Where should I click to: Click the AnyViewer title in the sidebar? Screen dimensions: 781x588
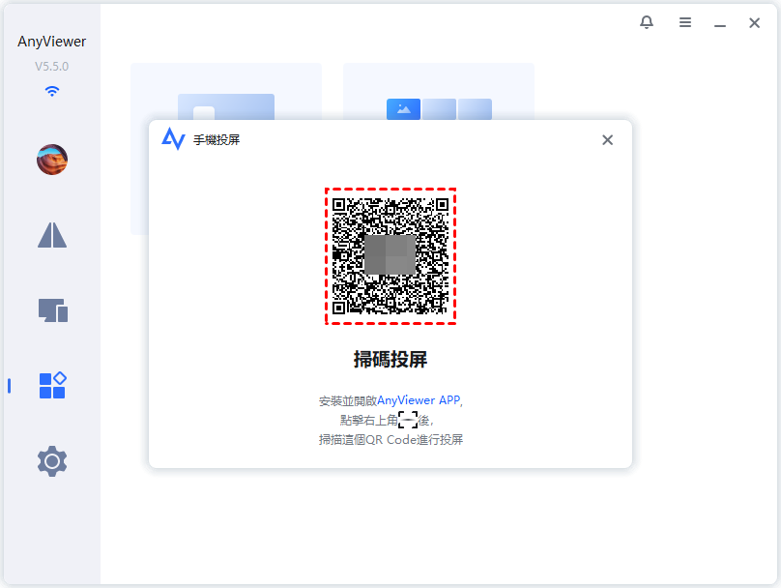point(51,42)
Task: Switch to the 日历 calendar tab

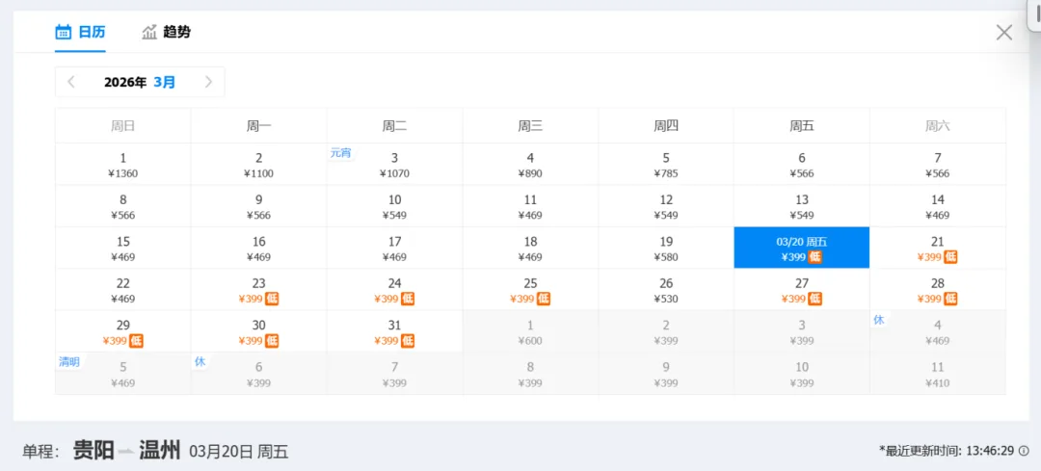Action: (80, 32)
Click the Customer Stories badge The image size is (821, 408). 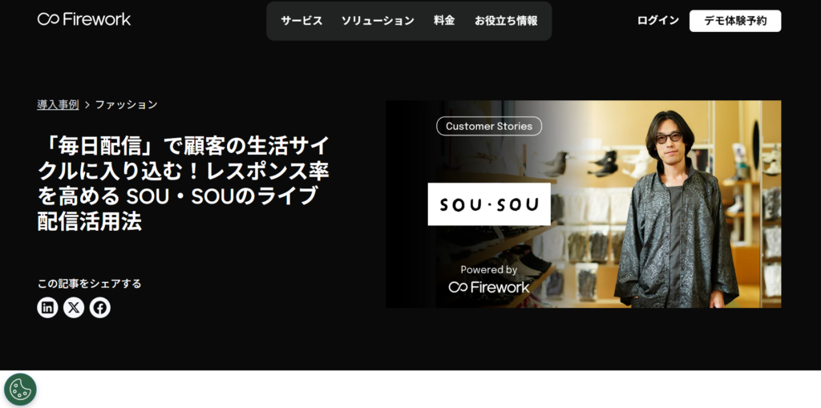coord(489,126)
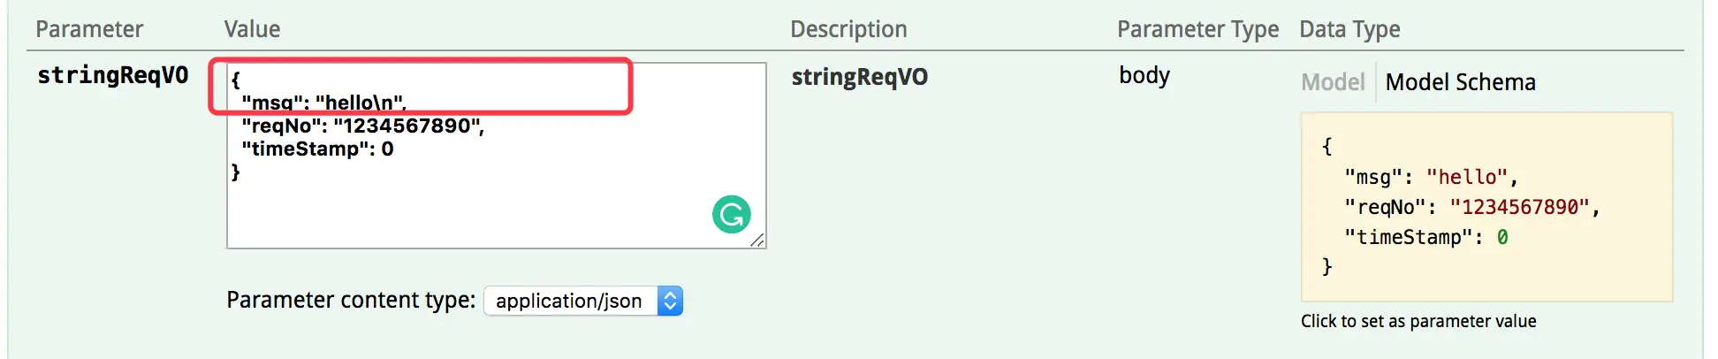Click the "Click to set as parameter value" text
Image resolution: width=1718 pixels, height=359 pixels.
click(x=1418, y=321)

#####

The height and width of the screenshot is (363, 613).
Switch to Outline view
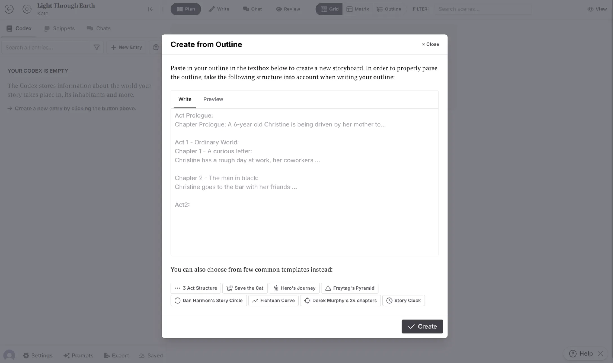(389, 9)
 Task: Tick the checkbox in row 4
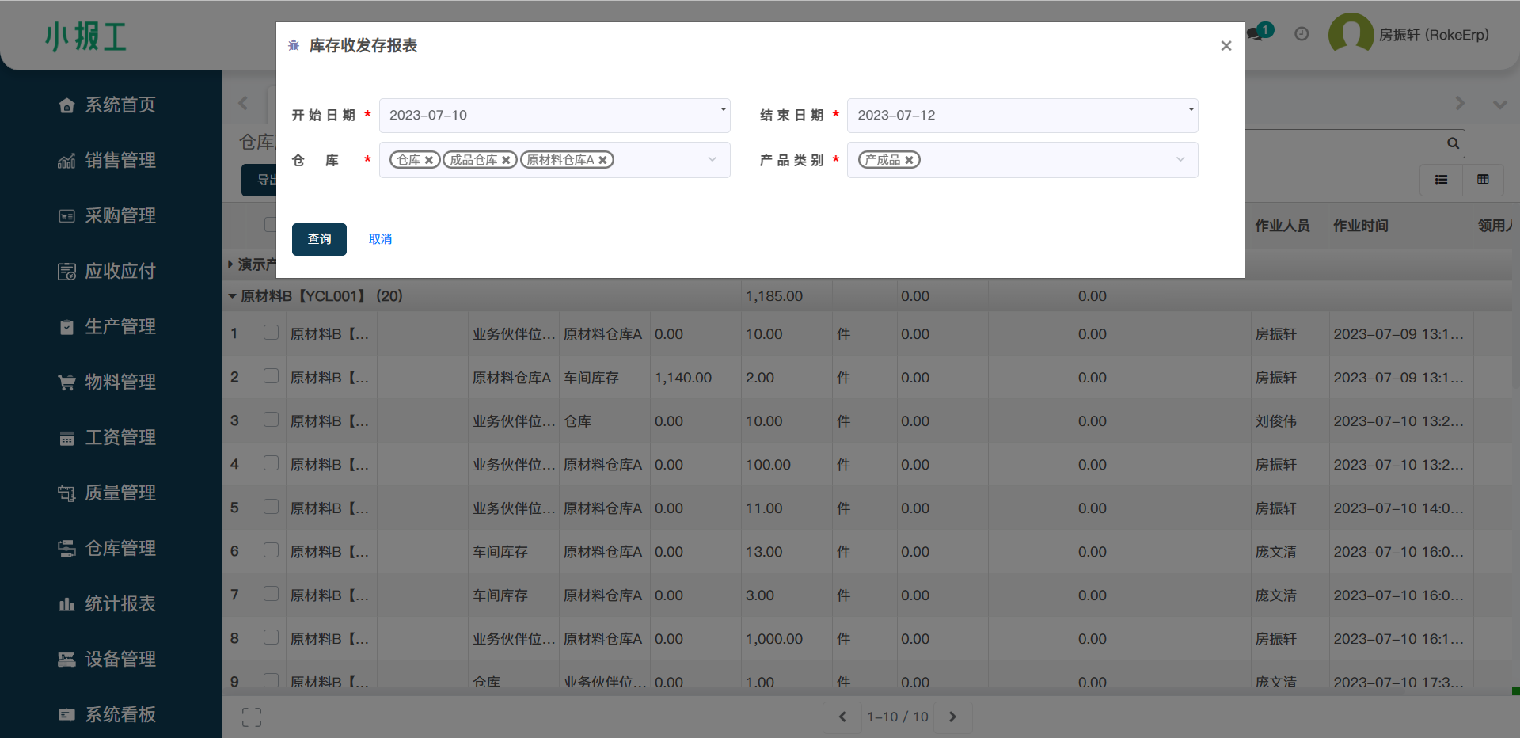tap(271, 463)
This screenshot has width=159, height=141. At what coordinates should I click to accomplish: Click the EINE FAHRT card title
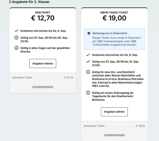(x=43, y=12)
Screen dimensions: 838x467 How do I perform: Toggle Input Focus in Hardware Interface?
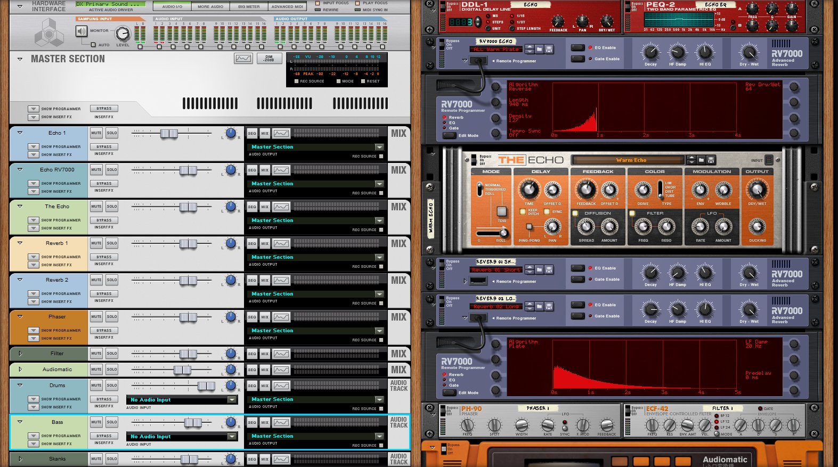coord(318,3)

#####

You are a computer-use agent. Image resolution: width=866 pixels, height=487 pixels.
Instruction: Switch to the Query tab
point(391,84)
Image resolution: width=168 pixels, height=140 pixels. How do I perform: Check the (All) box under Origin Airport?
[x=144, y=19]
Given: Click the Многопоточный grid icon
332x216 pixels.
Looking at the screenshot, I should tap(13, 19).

#####

* Exercise requirements: After locating the line with "Instruction: Switch to the Query tab" above, return that line and every later line through the one with "Given: Click the Многопоточный grid icon", word for word and with nothing else.

* Exercise output:
Instruction: Switch to the Query tab
point(391,84)
Image resolution: width=168 pixels, height=140 pixels. How do I perform: Check the (All) box under Origin Airport?
[x=144, y=19]
Given: Click the Многопоточный grid icon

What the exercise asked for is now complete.